* Pixel coordinate grounding data:
★ ★ ★ ★ ★

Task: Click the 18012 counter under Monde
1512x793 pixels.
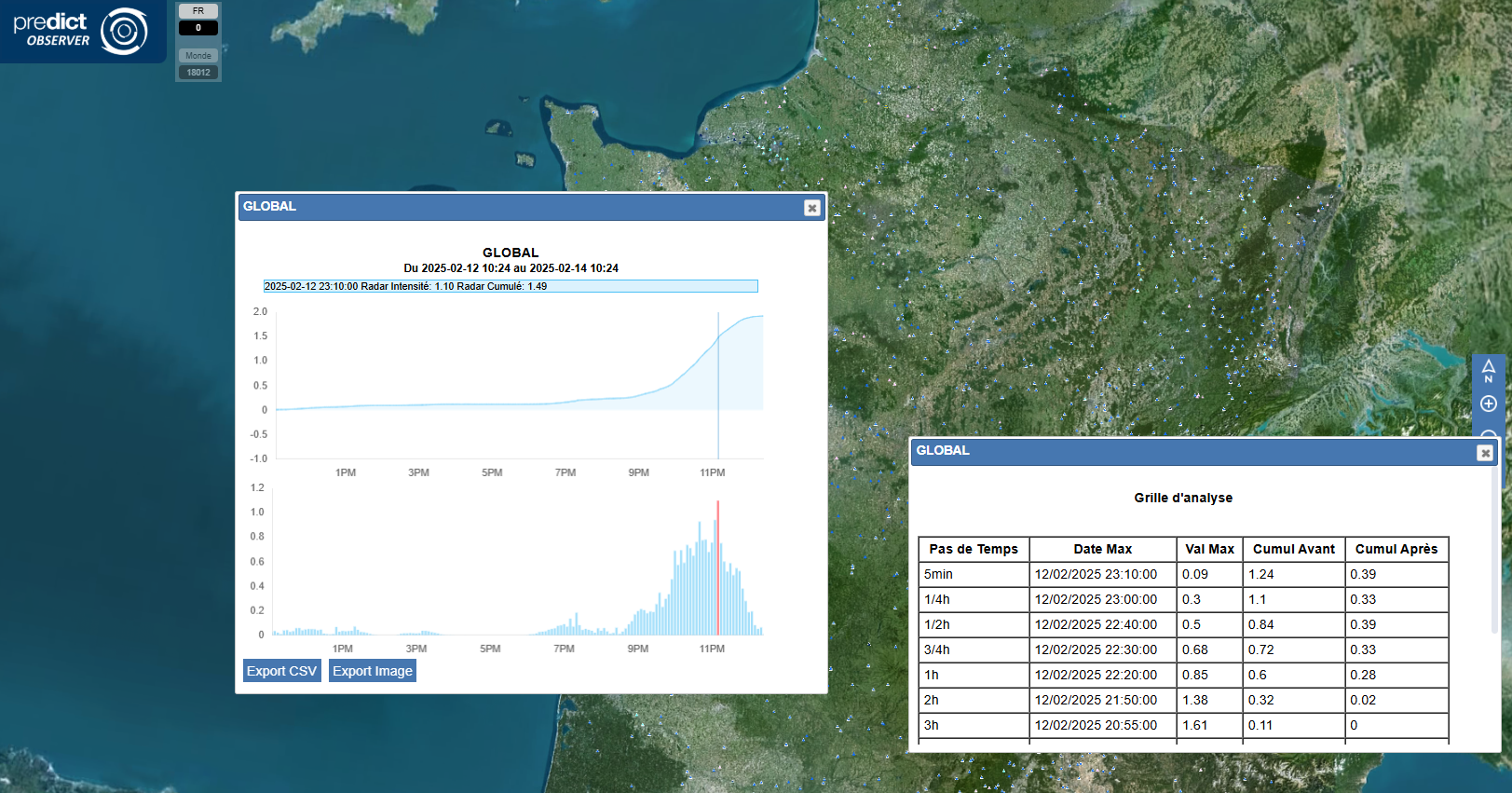Action: (x=198, y=73)
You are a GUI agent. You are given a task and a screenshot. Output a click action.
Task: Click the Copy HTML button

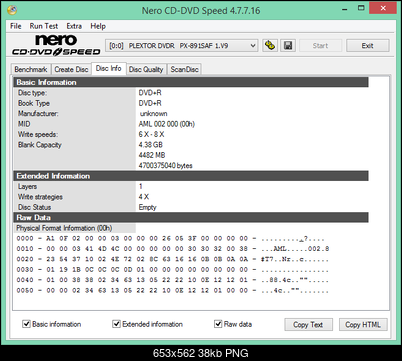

★ ★ ★ ★ ★

* EXERCISE DESCRIPTION: Locate "1512x793 pixels." in the entries above. Copy, exactly and only, the lines from that line to the end, leaving out the pictures.

* EXERCISE RESULT:
1512x793 pixels.
Action: (x=198, y=73)
You are a GUI agent. You are given a task and a screenshot. Output a click action.
Task: Click the Copy HTML button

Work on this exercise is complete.